TrivialRC is not a replacement for an init process that usually resides in /sbin/init and has a PID 1. In containers for this purpose projects like dumb-init or tini can be used, although in most cases, having only TrivialRC as a first/main process (PID 1) in containers is quite enough. In terms of Docker, the best place for it is ENTRYPOINT.

TrivialRC is an equivalent to well known /etc/rc for xBSD users. The RC system that is used for managing startup and shutdown processes. It can start and stop one or more processes, in parallel or sequentially, on back- or foreground, react differently in case of process failures, etc. All commands can be specified in the command line if they are relatively simple, or in separate files if a more comprehensive scenario is needed. That's why it can be used as a simplest tool for managing a group of process and be a lightweight replacement for solutions like Supervisor.

For instance, in docker images when TrivialRC is used as an Entrypoint, it doesn't reveal itself by default, does not affect any configuration and behaves absolutely transparently. So, you can add it into any Dockerfiles which do not have an entrypoint yet and get by this the full control under processes with fairly detailed logs of what's is going on inside a container. Please, take a look at examples for more information.


Basically, all you need to install TrivialRC is download the latest release of the script from and give it an execute permission. By default, it looks for configuration files in the same directory from which it was invoked but this behavior can be changed by setting a work directory (-w|--workdir parametr). So, if you are going to use configuration files and keep them in /etc/, then you would probably want to install the script to /etc/ as well and simply run it without specifying any parametrs.
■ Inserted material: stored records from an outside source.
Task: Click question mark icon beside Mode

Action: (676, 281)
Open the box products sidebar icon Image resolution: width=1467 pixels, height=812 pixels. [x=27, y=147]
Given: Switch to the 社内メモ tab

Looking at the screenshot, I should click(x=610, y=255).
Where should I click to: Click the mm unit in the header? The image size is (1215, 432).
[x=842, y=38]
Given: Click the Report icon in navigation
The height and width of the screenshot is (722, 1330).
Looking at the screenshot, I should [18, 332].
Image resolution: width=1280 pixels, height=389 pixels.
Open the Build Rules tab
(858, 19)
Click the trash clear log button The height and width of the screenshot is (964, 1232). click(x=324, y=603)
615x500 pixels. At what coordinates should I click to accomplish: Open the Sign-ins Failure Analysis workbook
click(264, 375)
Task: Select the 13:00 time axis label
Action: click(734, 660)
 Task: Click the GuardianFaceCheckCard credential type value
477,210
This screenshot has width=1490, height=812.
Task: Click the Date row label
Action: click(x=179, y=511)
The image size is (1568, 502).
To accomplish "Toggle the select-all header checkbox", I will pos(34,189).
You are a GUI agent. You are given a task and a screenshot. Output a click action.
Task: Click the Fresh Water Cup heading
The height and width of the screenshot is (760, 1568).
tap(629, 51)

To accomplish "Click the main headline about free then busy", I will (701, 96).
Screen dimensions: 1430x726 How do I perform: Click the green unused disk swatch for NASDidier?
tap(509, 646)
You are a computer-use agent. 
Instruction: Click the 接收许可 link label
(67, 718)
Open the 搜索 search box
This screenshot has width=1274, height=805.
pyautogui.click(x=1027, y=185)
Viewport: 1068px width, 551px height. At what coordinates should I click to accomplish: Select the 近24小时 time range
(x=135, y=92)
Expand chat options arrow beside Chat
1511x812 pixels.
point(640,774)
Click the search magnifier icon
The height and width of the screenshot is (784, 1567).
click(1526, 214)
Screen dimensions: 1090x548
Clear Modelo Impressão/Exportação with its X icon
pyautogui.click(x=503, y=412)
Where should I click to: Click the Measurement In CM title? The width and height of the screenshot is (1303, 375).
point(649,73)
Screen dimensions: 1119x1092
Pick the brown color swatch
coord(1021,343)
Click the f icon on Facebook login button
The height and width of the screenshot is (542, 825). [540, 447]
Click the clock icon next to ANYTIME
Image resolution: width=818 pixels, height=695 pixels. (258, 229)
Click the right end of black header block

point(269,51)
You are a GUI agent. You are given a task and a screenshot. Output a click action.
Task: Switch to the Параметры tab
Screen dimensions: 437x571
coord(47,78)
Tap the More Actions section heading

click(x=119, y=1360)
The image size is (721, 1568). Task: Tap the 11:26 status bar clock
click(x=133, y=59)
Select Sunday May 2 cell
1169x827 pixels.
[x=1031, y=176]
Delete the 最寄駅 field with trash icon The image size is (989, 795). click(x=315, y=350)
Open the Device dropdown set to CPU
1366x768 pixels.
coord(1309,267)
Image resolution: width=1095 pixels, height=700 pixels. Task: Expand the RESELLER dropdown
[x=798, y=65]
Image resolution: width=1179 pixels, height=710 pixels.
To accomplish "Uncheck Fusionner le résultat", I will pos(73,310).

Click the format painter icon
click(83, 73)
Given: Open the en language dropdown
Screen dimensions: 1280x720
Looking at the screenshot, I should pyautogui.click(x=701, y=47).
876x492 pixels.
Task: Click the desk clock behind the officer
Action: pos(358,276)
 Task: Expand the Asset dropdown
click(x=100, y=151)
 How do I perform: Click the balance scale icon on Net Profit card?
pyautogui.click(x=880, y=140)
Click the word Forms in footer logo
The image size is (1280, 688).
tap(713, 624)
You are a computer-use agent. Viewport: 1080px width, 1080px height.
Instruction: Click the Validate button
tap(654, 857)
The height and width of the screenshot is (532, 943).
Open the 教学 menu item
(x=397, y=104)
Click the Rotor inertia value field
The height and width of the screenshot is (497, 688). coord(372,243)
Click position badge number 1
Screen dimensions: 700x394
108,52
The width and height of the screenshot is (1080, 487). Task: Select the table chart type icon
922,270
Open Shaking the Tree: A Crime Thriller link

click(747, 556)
Another option in this case could be to install the script in a more appropriate path but don't forget to specify --workdir /etc parametr every time when you invoke this rc system. Both options are possible and depend more on a particular use case. For instance, in case of using in a docker container, I personaly prefer to have all configuration in separate files in trc.d/ sub-directory and copy it together with the script in /etc/.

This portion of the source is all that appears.